Collection entries
*** Block opens ***
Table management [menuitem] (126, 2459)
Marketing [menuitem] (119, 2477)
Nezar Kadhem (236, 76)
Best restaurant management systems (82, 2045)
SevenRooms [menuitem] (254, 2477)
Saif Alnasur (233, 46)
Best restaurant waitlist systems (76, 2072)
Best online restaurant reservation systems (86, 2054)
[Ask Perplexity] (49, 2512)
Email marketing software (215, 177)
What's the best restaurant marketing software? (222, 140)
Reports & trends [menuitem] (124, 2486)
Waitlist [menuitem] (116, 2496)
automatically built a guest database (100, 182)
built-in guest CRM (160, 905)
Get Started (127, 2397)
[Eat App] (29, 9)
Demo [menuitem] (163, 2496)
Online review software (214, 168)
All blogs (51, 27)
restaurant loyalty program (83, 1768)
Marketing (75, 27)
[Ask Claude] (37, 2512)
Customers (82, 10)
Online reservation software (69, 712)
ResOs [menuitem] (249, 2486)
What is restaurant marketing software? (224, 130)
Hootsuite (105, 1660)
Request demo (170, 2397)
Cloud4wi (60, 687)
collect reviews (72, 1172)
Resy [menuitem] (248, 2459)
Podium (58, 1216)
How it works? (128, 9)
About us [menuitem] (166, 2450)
*** Block closes ***
*** Block opens ***
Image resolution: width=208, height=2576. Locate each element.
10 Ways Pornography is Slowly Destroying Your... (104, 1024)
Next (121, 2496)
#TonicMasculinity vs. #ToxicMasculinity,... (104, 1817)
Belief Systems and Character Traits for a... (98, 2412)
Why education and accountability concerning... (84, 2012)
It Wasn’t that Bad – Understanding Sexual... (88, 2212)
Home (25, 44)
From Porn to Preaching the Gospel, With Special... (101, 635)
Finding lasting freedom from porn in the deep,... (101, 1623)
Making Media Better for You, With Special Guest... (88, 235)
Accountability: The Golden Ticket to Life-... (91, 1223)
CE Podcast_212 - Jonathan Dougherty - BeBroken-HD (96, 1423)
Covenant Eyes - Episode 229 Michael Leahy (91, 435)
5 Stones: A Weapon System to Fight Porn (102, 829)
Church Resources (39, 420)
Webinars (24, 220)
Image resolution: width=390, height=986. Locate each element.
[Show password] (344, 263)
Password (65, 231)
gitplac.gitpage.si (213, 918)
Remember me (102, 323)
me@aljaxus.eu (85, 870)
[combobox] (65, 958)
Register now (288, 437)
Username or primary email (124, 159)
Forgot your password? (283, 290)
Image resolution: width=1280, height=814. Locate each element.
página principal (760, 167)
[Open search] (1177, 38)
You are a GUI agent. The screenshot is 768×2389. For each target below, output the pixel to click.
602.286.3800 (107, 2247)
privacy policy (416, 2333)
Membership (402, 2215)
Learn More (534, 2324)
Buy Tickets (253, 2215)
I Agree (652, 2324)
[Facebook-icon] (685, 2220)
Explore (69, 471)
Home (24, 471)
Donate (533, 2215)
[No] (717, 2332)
*** Block closes ***
*** Block opens ***
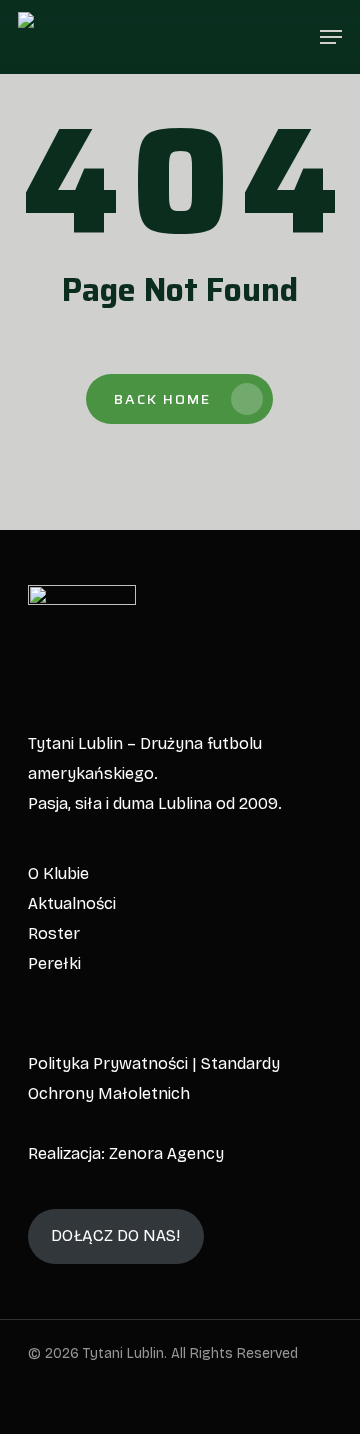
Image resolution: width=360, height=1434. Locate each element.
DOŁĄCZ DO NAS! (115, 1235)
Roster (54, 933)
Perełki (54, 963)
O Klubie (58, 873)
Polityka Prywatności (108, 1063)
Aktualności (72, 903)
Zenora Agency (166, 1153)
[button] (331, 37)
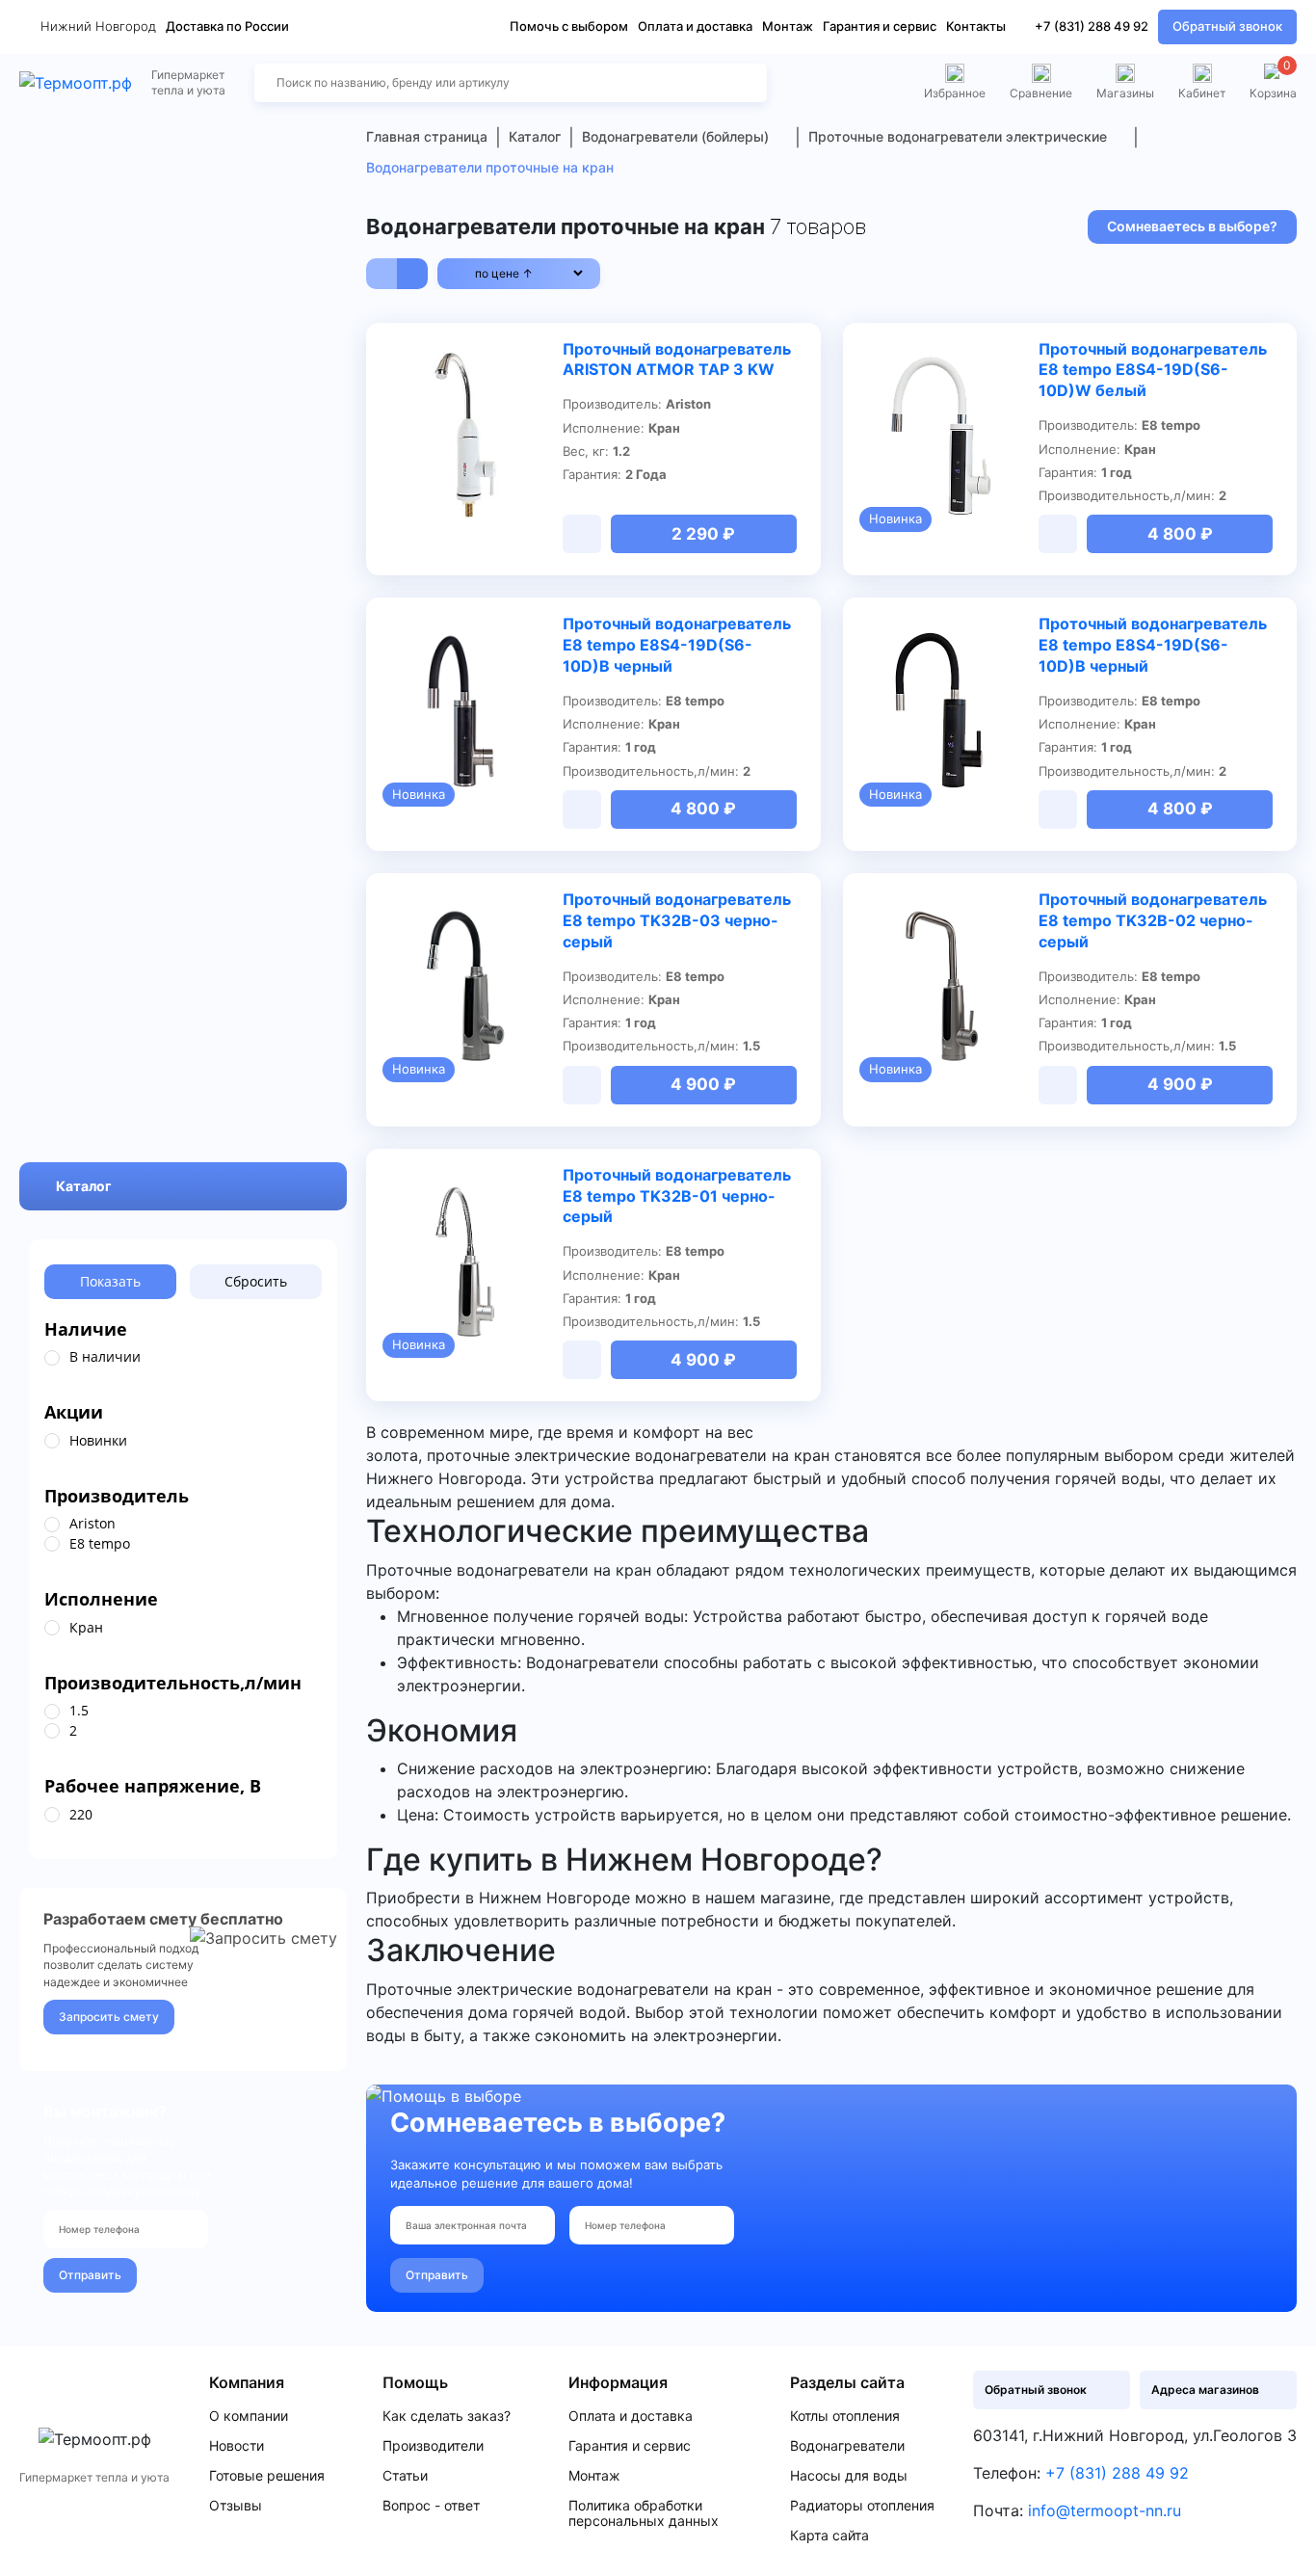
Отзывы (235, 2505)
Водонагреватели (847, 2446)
*** Block closes ***
Count the lines in these records that hold the string "What". Only the number is wanted.

RESPONSE BELOW:
2